[Opening Source records section]

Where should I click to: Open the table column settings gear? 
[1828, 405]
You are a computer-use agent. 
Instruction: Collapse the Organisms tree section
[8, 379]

[Closing Source records section]

■ What to work on
Exactly as they appear above, return all of the records.

■ Answer to this problem
Where should I click to: Open the table column settings gear? 
[1828, 405]
You are a computer-use agent. 
Instruction: Collapse the Organisms tree section
[8, 379]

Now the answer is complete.